Though cut-and-paste is a good metaphor for the process, the actual procedure isn't done with an X-Acto knife and glue. Most modern transformation of plants, including bananas, is accomplished two ways. The first technique involves brute force: In a process called “particle bombardment,” tiny pieces of gold or tungsten are coated with DNA and blasted at high velocity into living plant cells or embryos. The shooting can be done with miniature air guns, mechanical devices (think of toy cannons), or via magnetic or electrical discharge. The most subtle and ingenious way to carry transforming material into a test organism is by using bacteria.
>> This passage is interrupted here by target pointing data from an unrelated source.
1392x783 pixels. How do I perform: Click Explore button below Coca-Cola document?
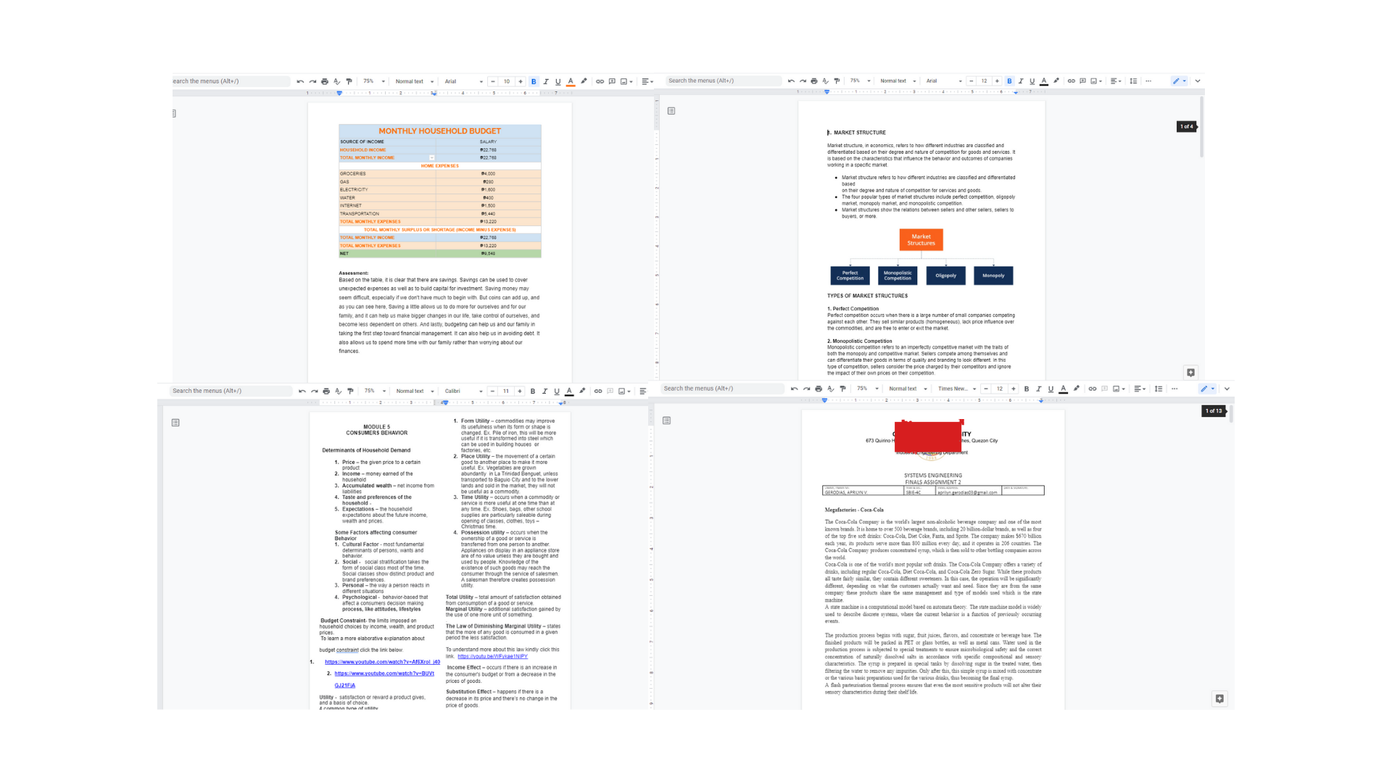click(1219, 699)
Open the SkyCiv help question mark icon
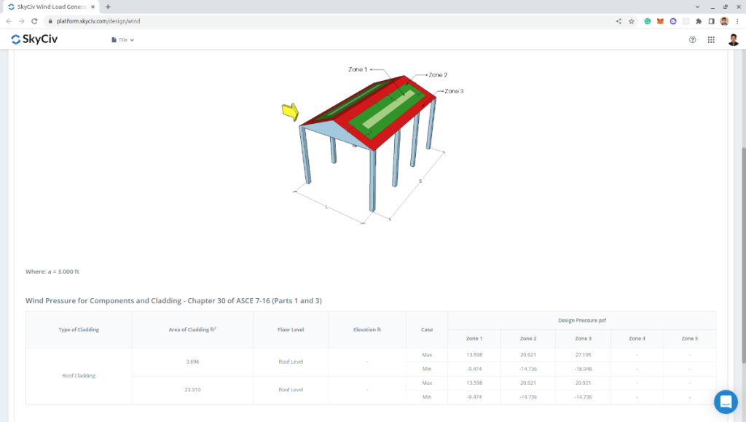The image size is (746, 422). pyautogui.click(x=692, y=40)
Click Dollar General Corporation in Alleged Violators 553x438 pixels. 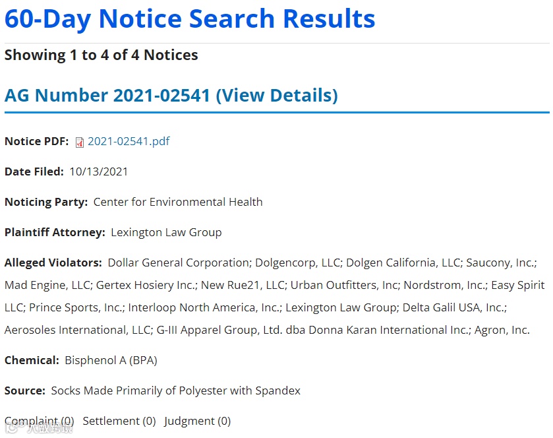coord(178,263)
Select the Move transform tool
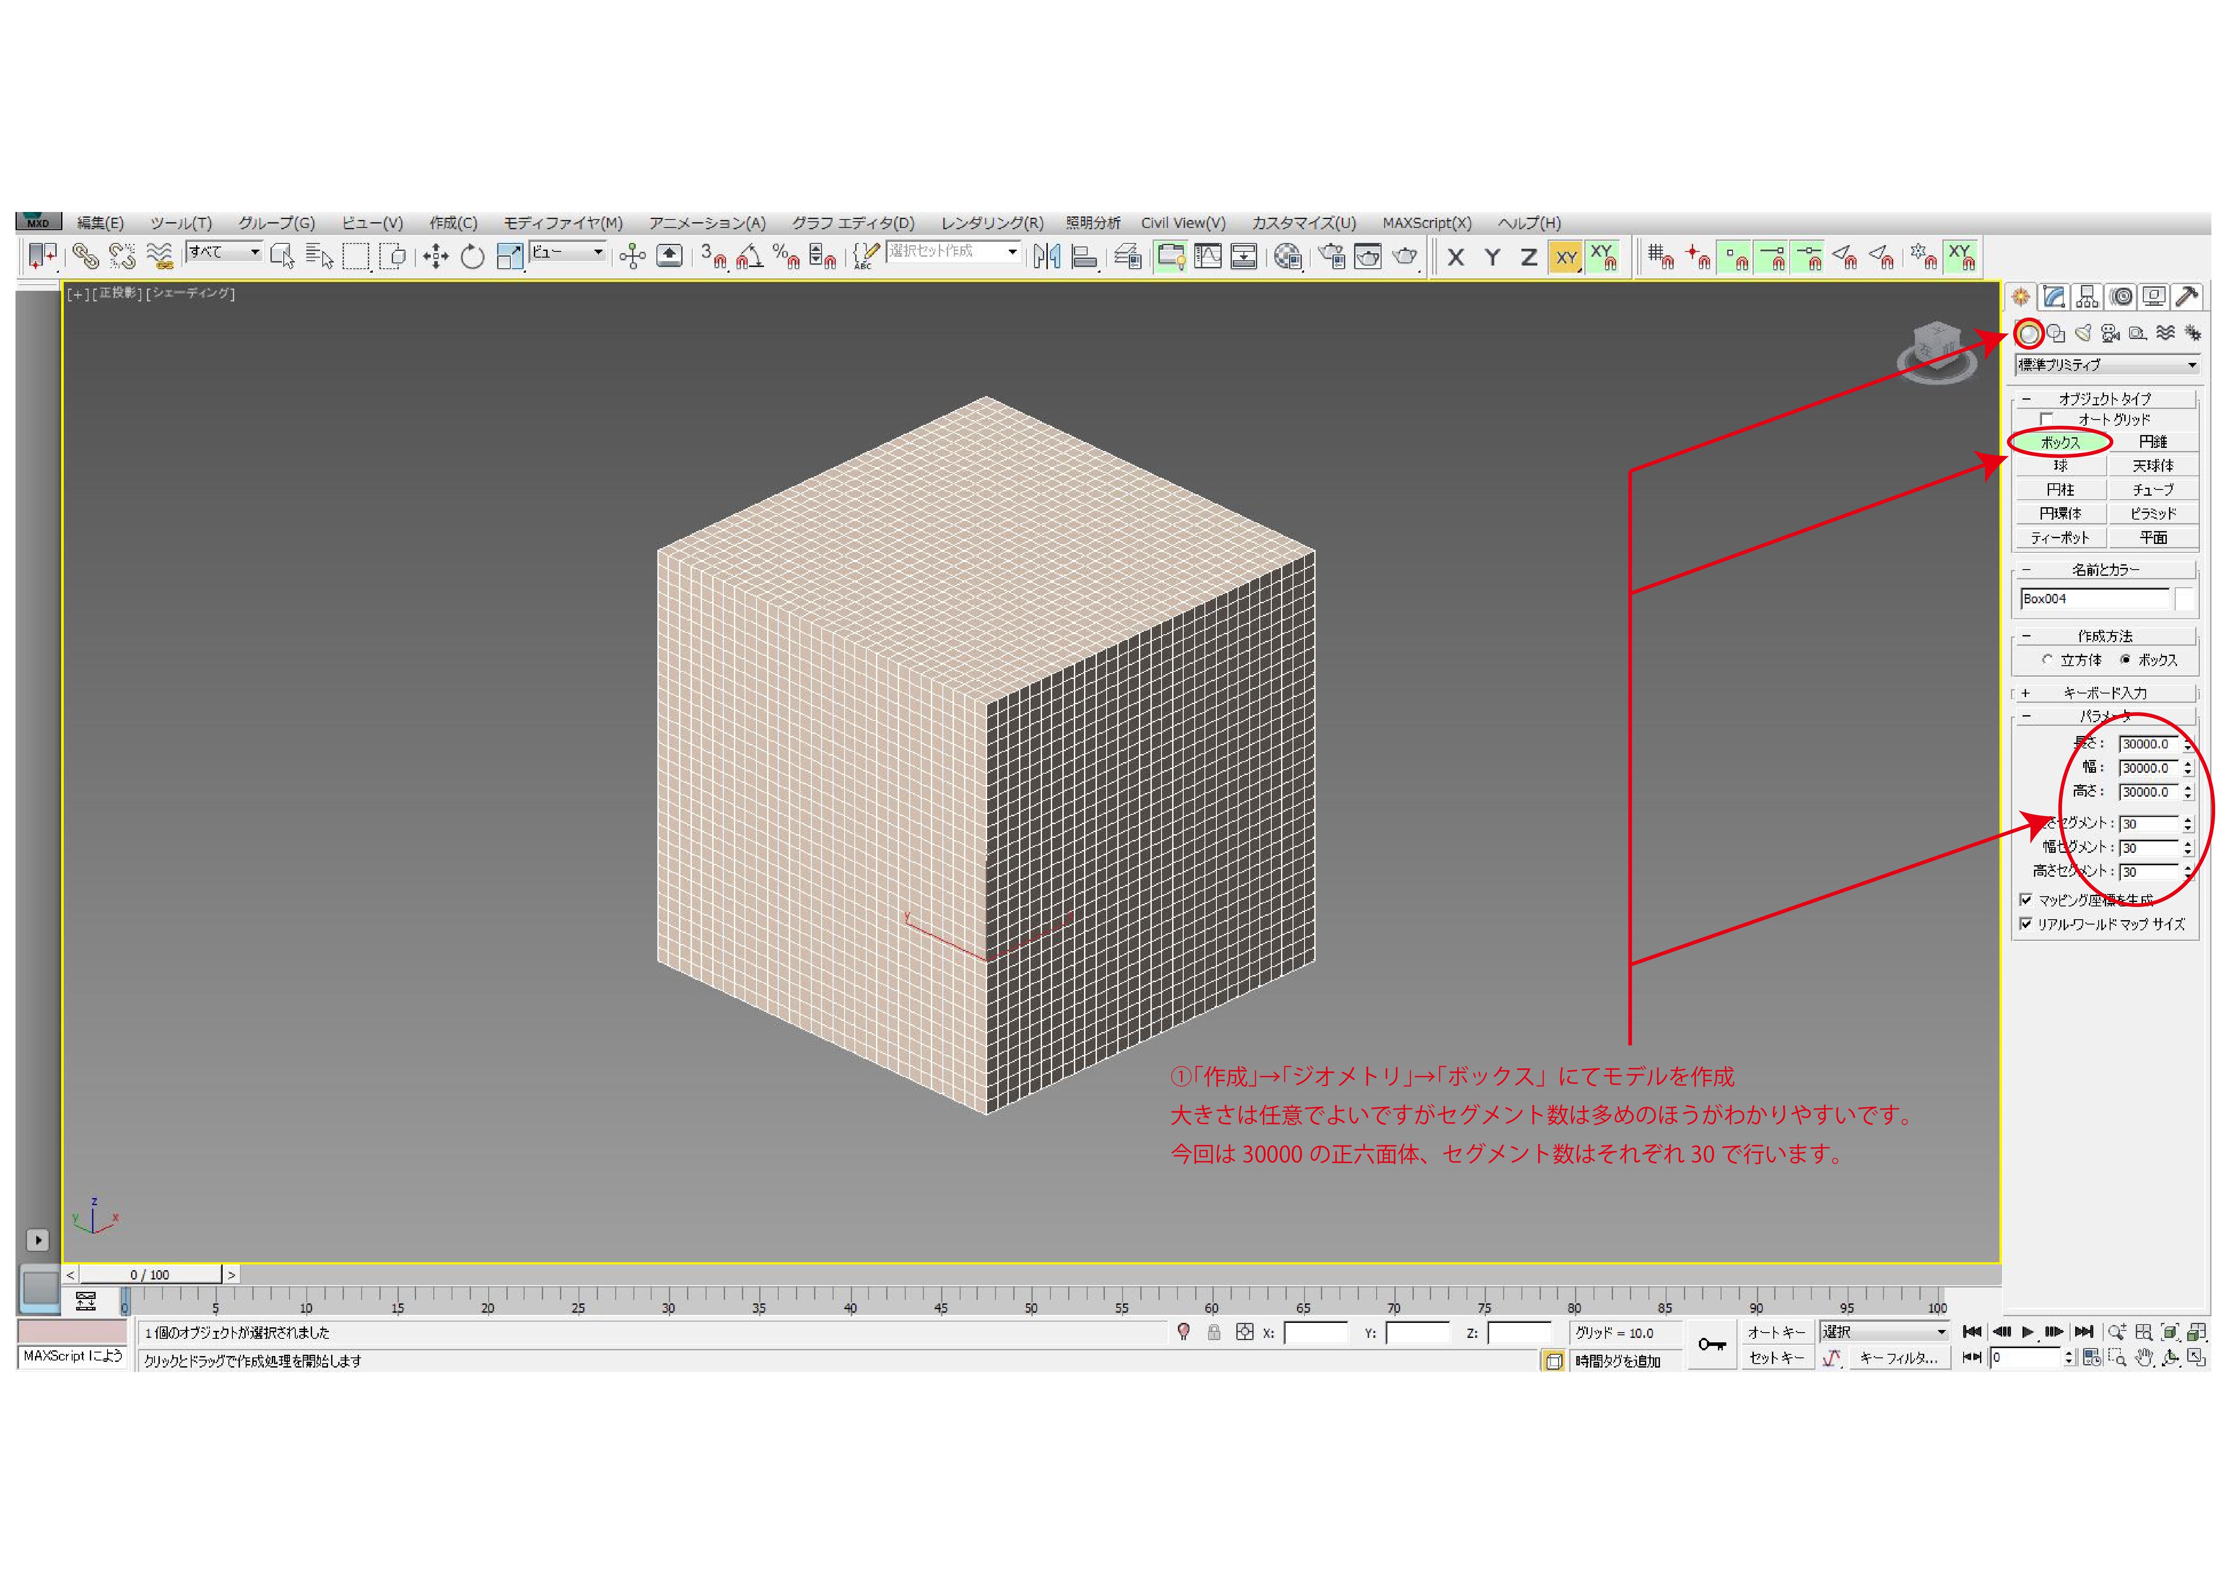Image resolution: width=2227 pixels, height=1584 pixels. pos(435,257)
Remy holds up the flask and taps on it, as if I could see what he's about to explain: “We use bacteria that are naturally found in soil,” he says. The bacteria carries the material with the desired trait into the host's DNA. The bacteria attaches itself to the cells and will (if it works; success isn't guaranteed) ultimately turn up—the formal term is
express
—in the growing plants. “It really is pretty neat,” Remy adds, pointing at the flask again. All I see is water, but I nod my head in agreement.